Some days he would wake wondering if the morning newspaper might come sailing through the window. The boy on the bicycle often hit it as he zipped by on his way to his possible fateful collision with an automobile. That car might well be driven by a young woman, distracted by a meme on her smartphone that depicted a dead raccoon with a 'get well' balloon in its cold dead paw.

On mornings when his remote control for the television didn't work on the first push of a button, he would begin wondering if the power were out due to the electromagnetic pulse of an atomic bomb blast that may have exploded in Detroit and affected the Great Lakes area. Soon, in this suspected scenario, the fallout would poison Lakes Huron, Ontario, Michigan, Erie, and Superior. Those who weren't evaporated by the blast or irradiated beyond survival might well be wandering the mid-west as zombies, seeking a mindless meal of what was left of the still-in-bed masses caught unaware.

Certain days, eye-contact with others who weren't smiling ignited the long-running personal fable that a wide-spread plot existed against him, and that each move he made was being studied and logged in a book that was destined to be labeled as a compilation of un-American acts of sedition performed by Cecil Seasik.

Fortunately, therapy and pharmaceuticals had acted together to create a pacific and serene universe in which he was gently motoring through, like a serrated electric carving knife through the jugular vein of a Tijuana prostitute. A boat trip like that, however, often included the necessity of dismemberment and creative distribution of whore parts all about the local border town in mini-excavations/interments.

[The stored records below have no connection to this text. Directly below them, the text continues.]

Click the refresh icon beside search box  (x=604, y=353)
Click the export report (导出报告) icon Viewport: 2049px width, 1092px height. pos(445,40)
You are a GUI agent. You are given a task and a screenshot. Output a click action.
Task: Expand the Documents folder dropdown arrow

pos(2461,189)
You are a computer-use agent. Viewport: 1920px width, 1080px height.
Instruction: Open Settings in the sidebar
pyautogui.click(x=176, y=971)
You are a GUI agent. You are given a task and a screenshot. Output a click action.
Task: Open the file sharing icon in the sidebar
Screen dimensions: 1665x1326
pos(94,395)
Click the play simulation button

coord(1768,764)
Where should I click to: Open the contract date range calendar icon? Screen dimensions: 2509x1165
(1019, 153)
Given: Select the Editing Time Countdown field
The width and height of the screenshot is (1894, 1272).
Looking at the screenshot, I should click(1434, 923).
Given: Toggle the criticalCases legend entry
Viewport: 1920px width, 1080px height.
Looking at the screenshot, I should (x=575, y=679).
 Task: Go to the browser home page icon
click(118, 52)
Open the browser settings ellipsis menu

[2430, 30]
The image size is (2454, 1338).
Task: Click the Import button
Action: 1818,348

He giggled a bit now at how blown away he would have been prior to his release from crippling fear, and the mind-numbing confusion of how to react to even the simplest of concerns.

When the police caught him dropping a couple of severed feet into a shallow hole, he faced his arrest with what could best be described as a Cheshire cat grin. His glistening green eyes and broad, toothy expression, brightly lit by high-powered flashlights, were both appealing and eerie in light of the grisly milieu.

Cecil's trial, were it judged on speed and absence of English, deemed necessary in some legal arenas, when the soon-to-be-convicted, assumed-guilty defendant was not a Spanish speaker, was one for the record books. Within three hours of arrest, Cecil was tried, convicted, and sentenced to face a firing squad. It so happened that the local pimp, the turquoise salesman, a lanky-haired itinerate named Muerte, and the judge were all members of the Tijuana firing squad and were ready to deliver justice right away.

Standing against a partial stone wall that was peppered with finger-sized holes, Cecil faced the five rifle-ready shooters. Amazed at his coolness, he felt that this story would be a terrific example for his doctor to use as to how the wonders of therapy and the conservative application of tension relieving drugs could lead to a well-adjusted attitude and a bright future.

Four bullets missed Cecil entirely, but Muerte's shot ventilated Cecil's peaceful and content mind.